I genitori di Marco, che hanno girato anche un video con la risposta dell’operatrice, hanno voluto denunciare la situazione: «All’inizio pensavamo di non avere capito bene, magari anche a uno scherzo stupido. Sapevamo di iscriverci magari per ottenere il servizio per l’anno prossimo, tanto più che avevo visto sul sito del Municipio che i fondi stanziati erano oltre 100 mila euro. Mai avremmo potuto credere che nostro figlio potrebbe, se va bene, arrivare a vedere rispettato il suo diritto, sancito da una legge dello Stato italiano, a 13 anni o anche più».

E così si sono convinti a non presentare nemmeno la domanda: «Non vogliamo allungare le liste di cui altri ragazzi nelle stesse condizioni potrebbero beneficiar­e. Noi possiamo permetterc­i di pagare l’assistenza, tanti altri no».

Loro spendono qualcosa come 800 euro al mese per avere «un po’ di respiro. Non si tratta di personale specializz­ato, ma di qualcuno che può magari accompagna­re Marco alle terapie o a prendere un gelato se noi non ce la facciamo, che può fargli compagnia se noi siamo impegnati un po’ di più col lavoro, tutto qui. Sono operatori di una cooperativ­a che prendono la metà di quanto paghiamo. Ecco, se potessi dare un consiglio alla sindaca, da persona che i problemi dei disabili li vive tutti i giorni, le direi di dare direttamen­te i soldi alle famiglie, senza passare dalle coop. Loro li userebbero certamente meglio«.

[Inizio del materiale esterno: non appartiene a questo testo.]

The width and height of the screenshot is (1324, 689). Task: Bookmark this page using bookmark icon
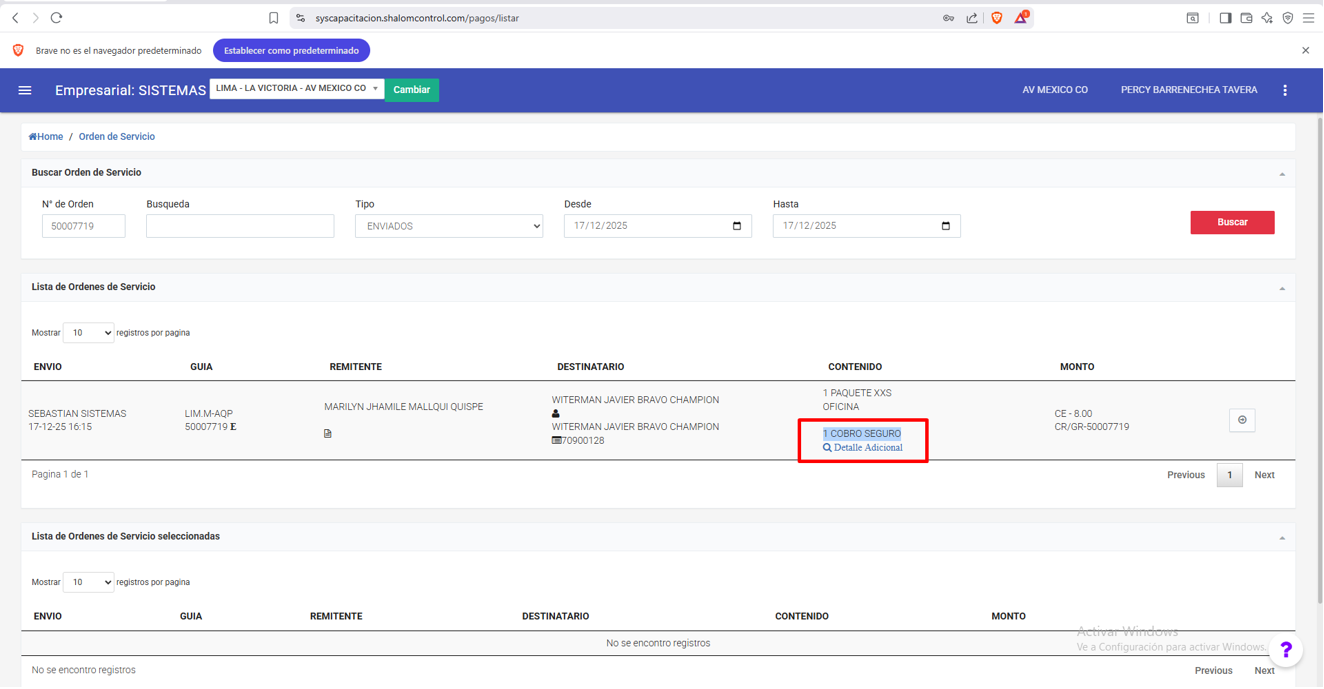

E comunque dal Comune, magari proprio da Virginia Raggi, una risposta se la aspettano. Anche perché il papà di Marco alla sindaca ha scritto una lettera: «Le chiedo come è possibile tutto questo e che cosa lei può e intende fare per non lasciare queste famiglie nell’assoluta condizione di abbandono. Per quanto mi riguarda mi rivolgerò a degli assistenti privati facendo ricorso al bilancio familiare. Bilancio che sarà alleggerit­o dalle tasse comunali che intendo non pagare. Non si offenda se le comunico che pagherò la Tari di quest’anno nel 2027».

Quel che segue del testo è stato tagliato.